__YOUR INSTRUCTIONS__:
Collect every line of the records that contains the word "Open", and copy each one in full. Treat uppercase and lowercase letters as distinct when matching.

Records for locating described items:
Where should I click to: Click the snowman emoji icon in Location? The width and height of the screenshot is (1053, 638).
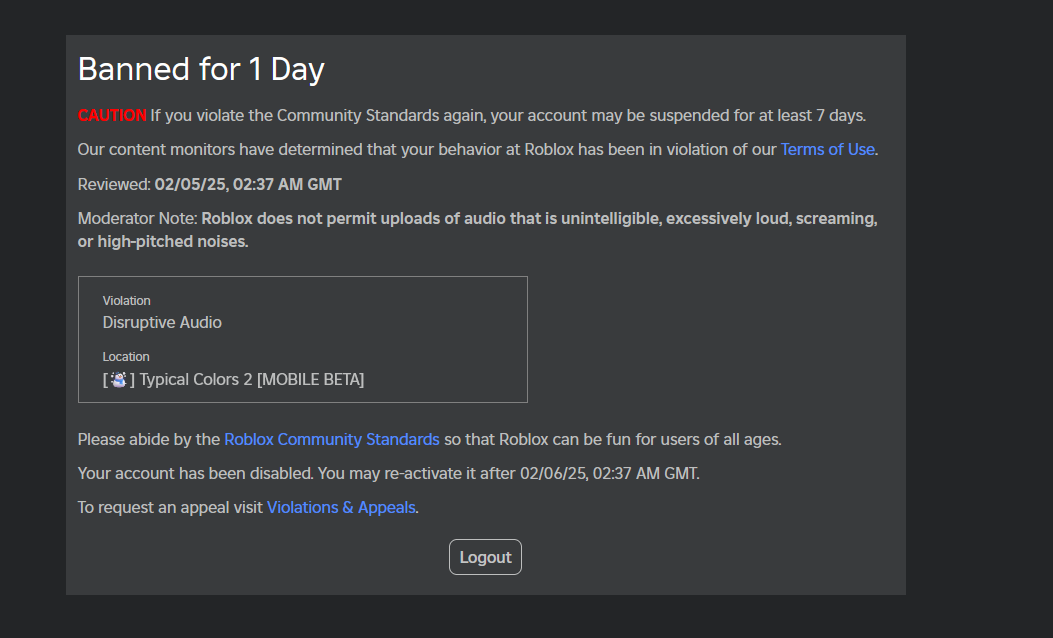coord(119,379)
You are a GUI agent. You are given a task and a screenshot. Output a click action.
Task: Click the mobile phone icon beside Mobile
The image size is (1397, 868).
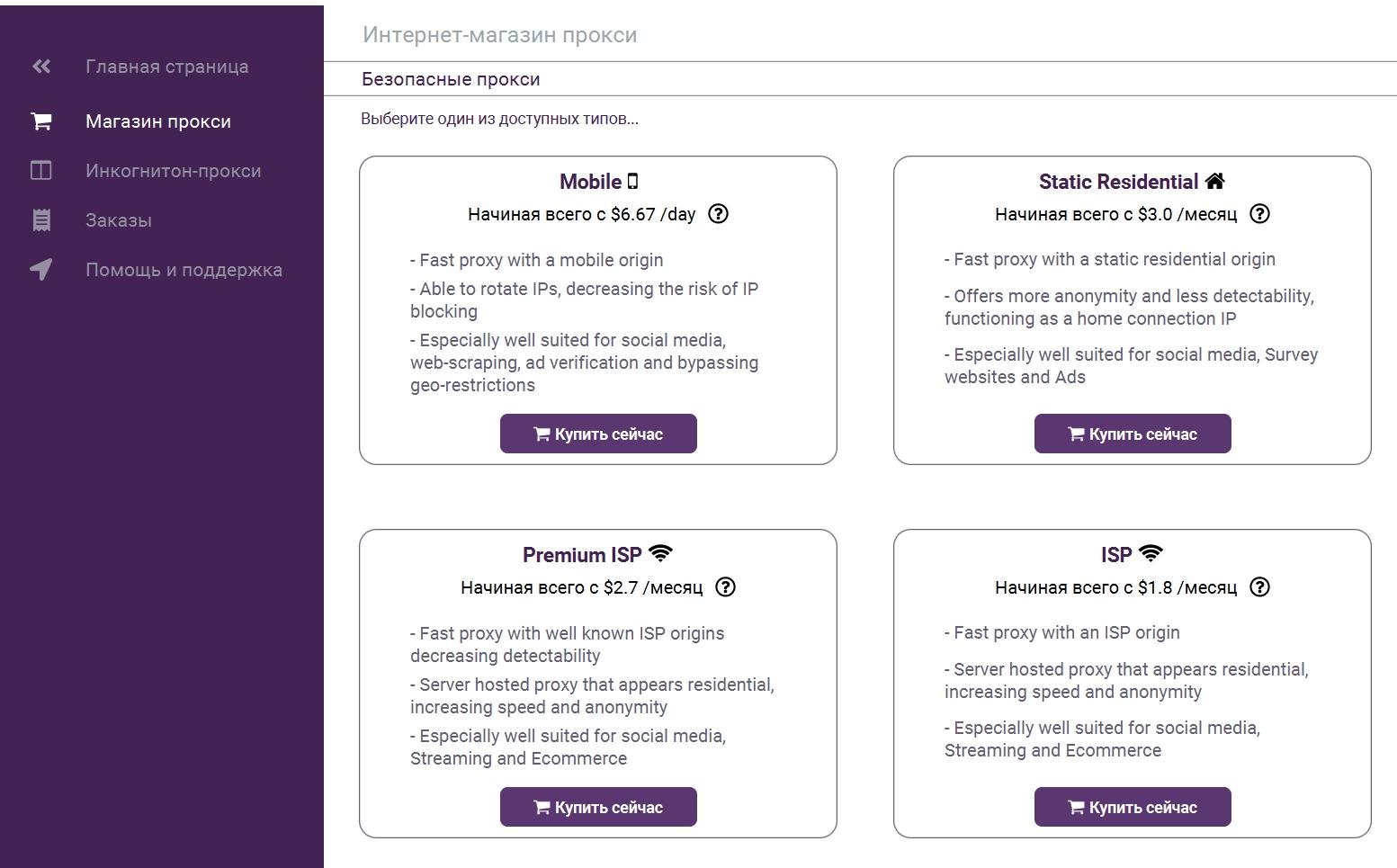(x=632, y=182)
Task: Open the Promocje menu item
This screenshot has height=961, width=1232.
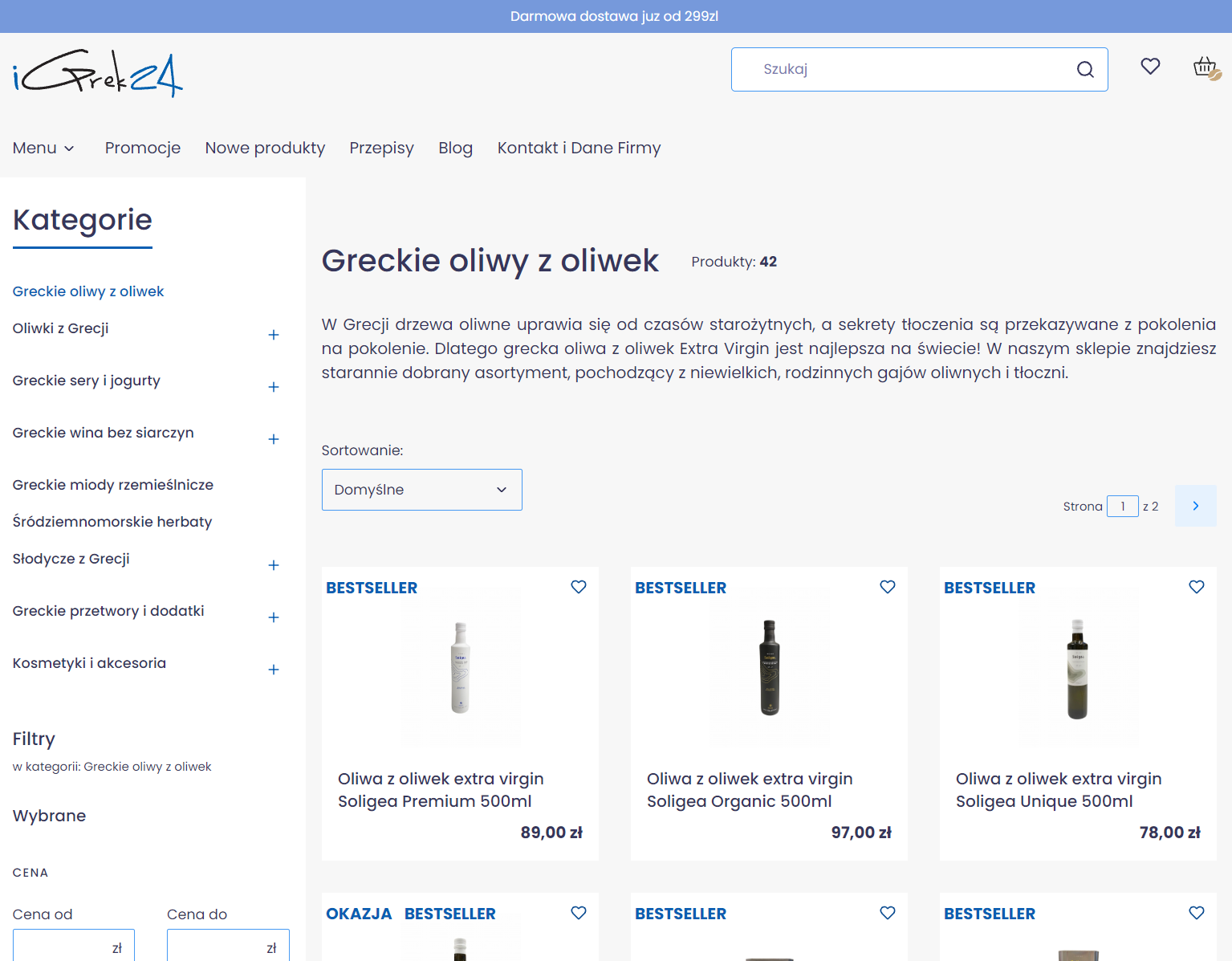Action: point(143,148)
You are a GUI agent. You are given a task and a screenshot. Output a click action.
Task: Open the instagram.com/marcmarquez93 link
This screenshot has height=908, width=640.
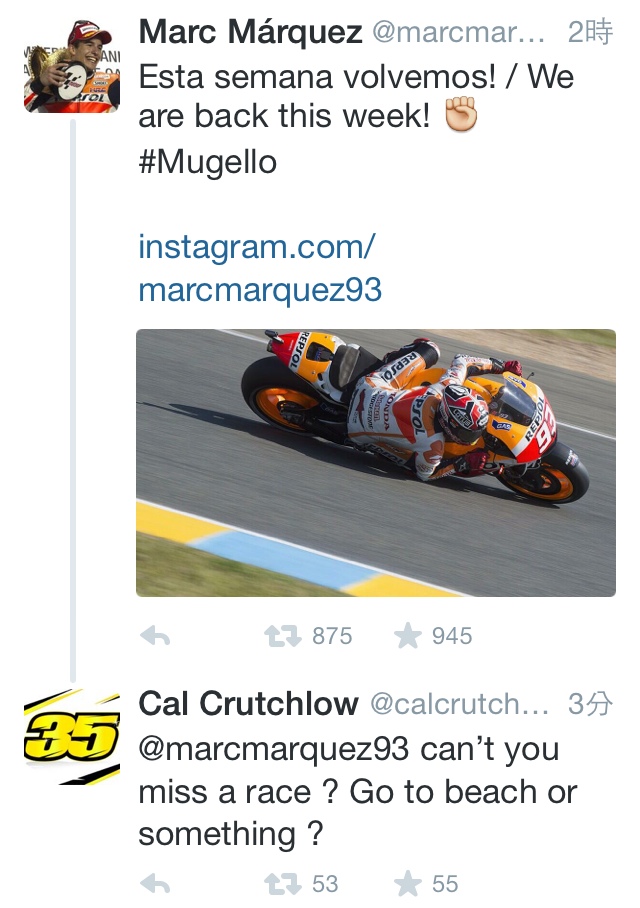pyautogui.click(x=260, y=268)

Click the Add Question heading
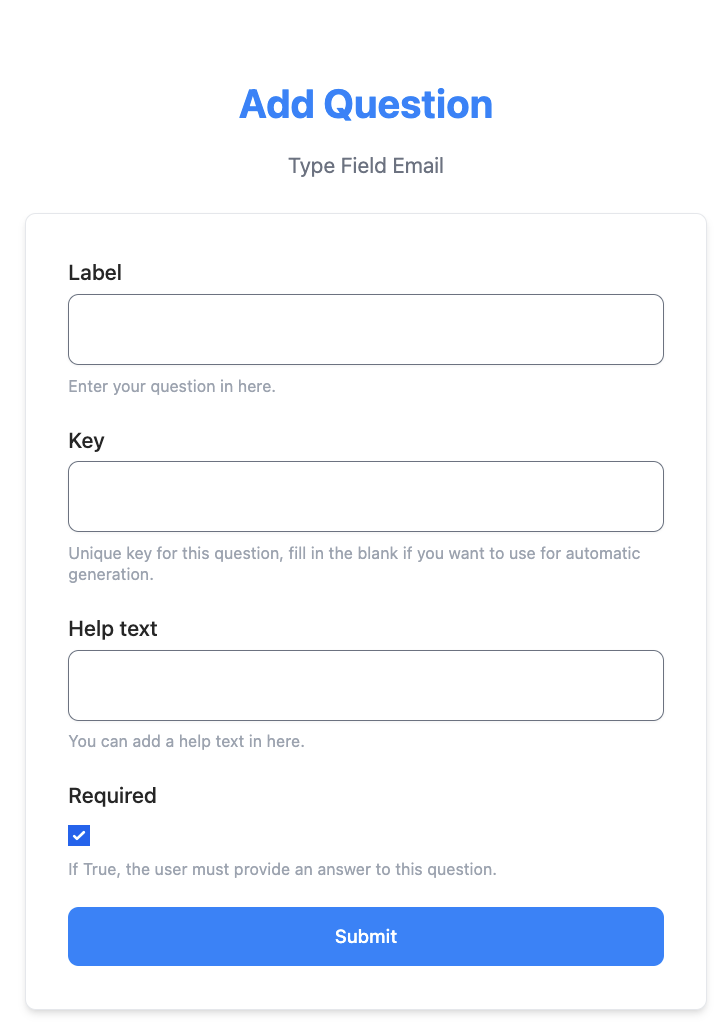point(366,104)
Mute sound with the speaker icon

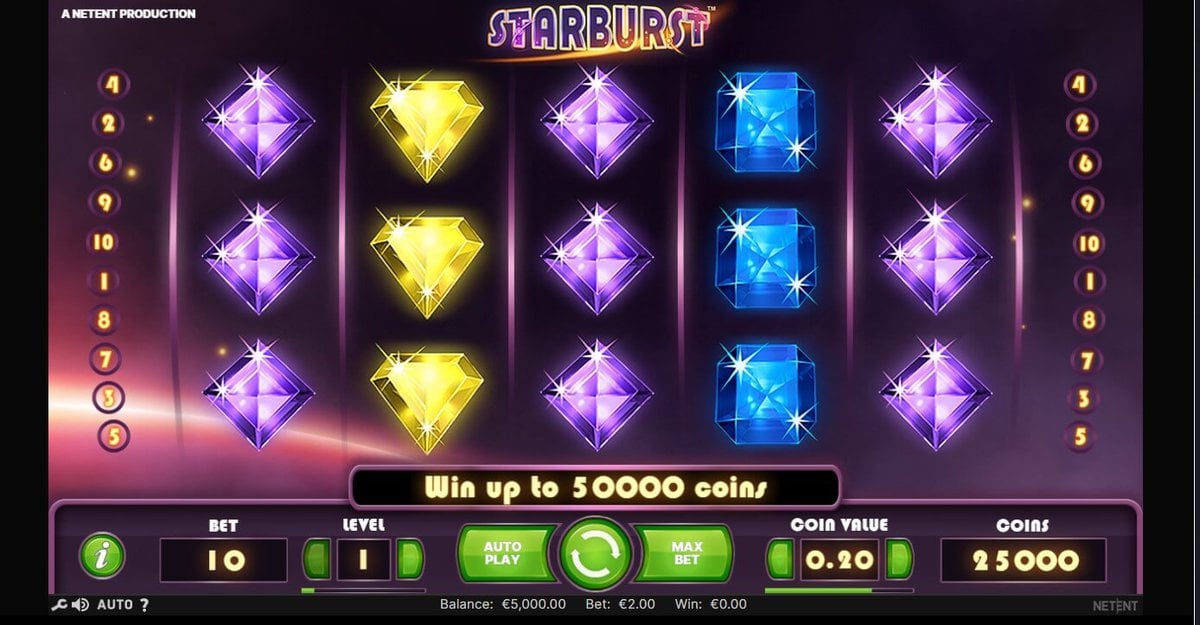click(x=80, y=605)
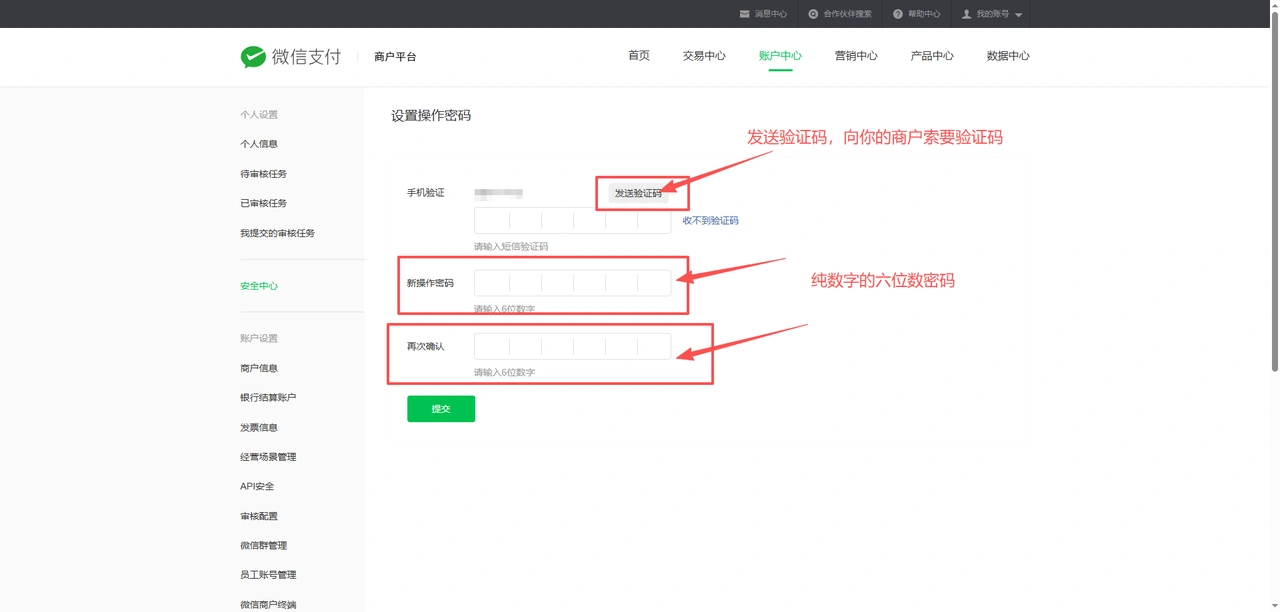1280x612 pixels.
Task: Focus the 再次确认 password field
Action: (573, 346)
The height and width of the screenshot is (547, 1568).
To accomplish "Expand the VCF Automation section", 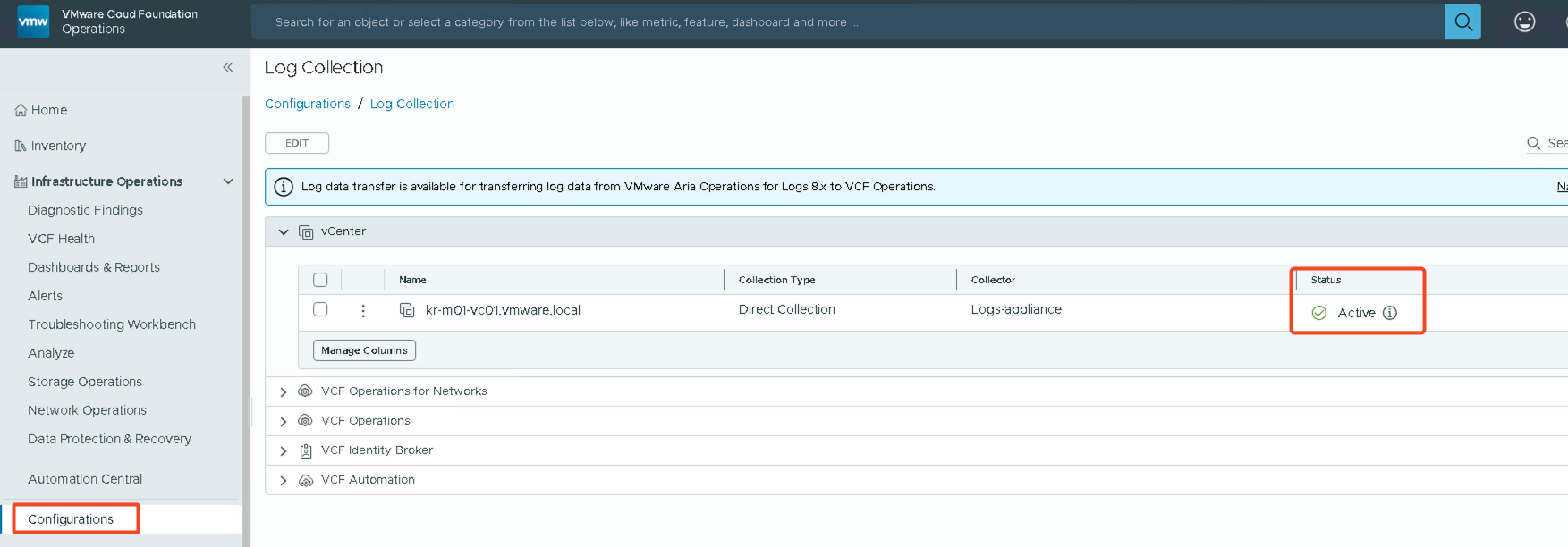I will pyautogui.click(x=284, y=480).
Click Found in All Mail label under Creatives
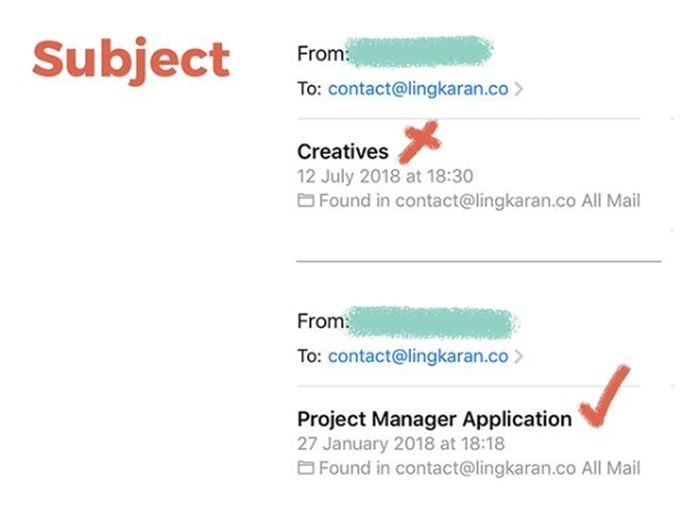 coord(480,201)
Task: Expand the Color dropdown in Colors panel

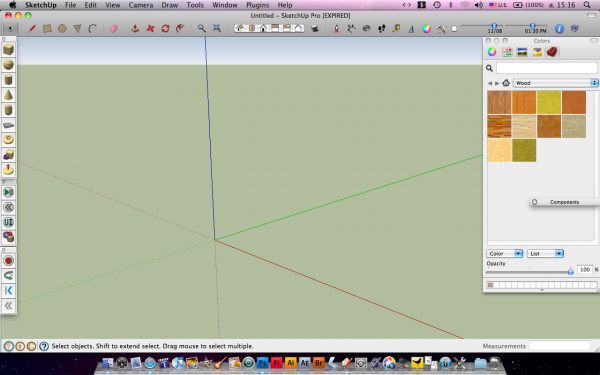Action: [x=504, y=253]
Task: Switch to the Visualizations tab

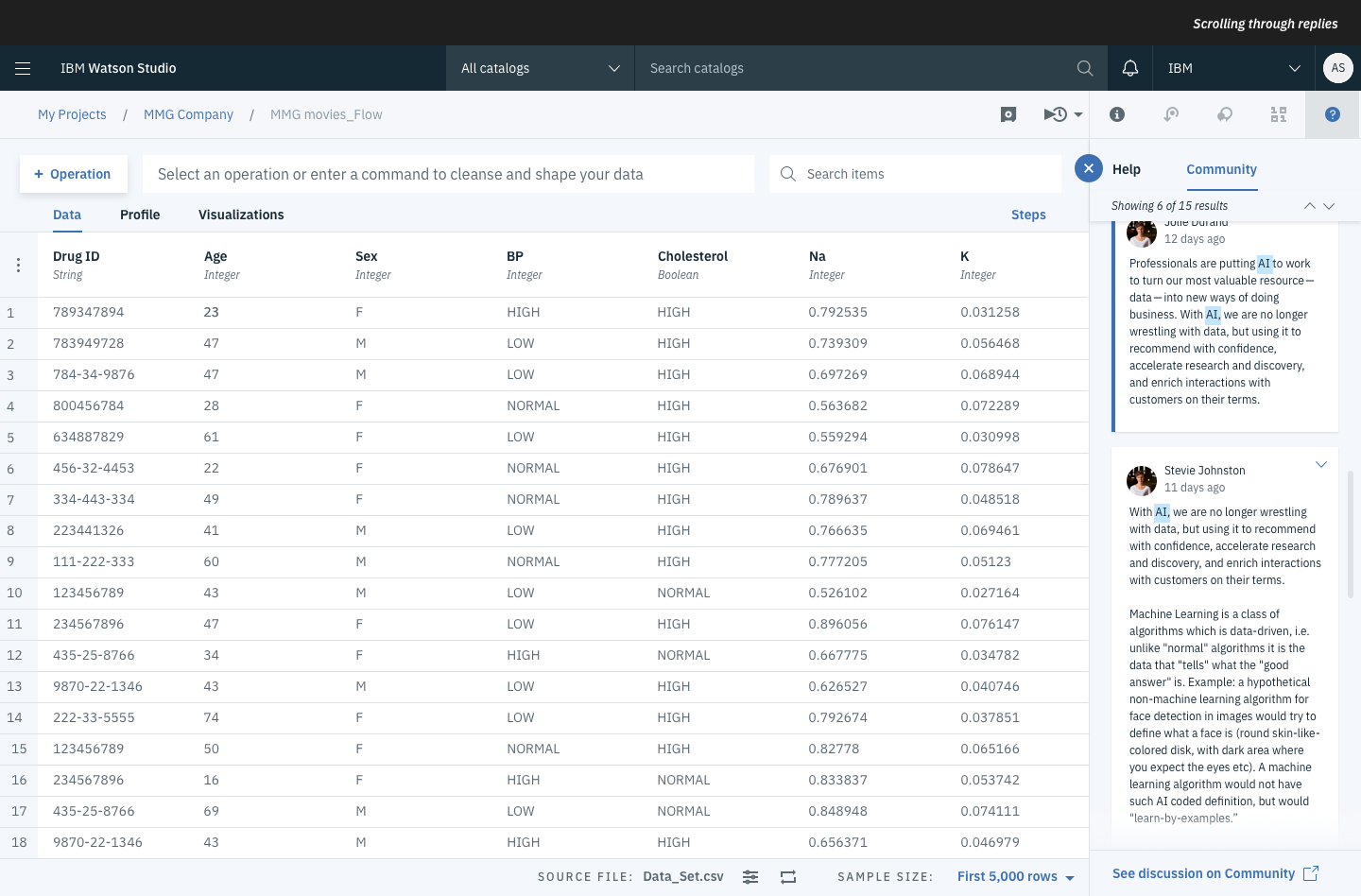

__CORRECT RESULT__:
Task: Open the Promocje menu item
Task: Open the instagram.com/marcmarquez93 link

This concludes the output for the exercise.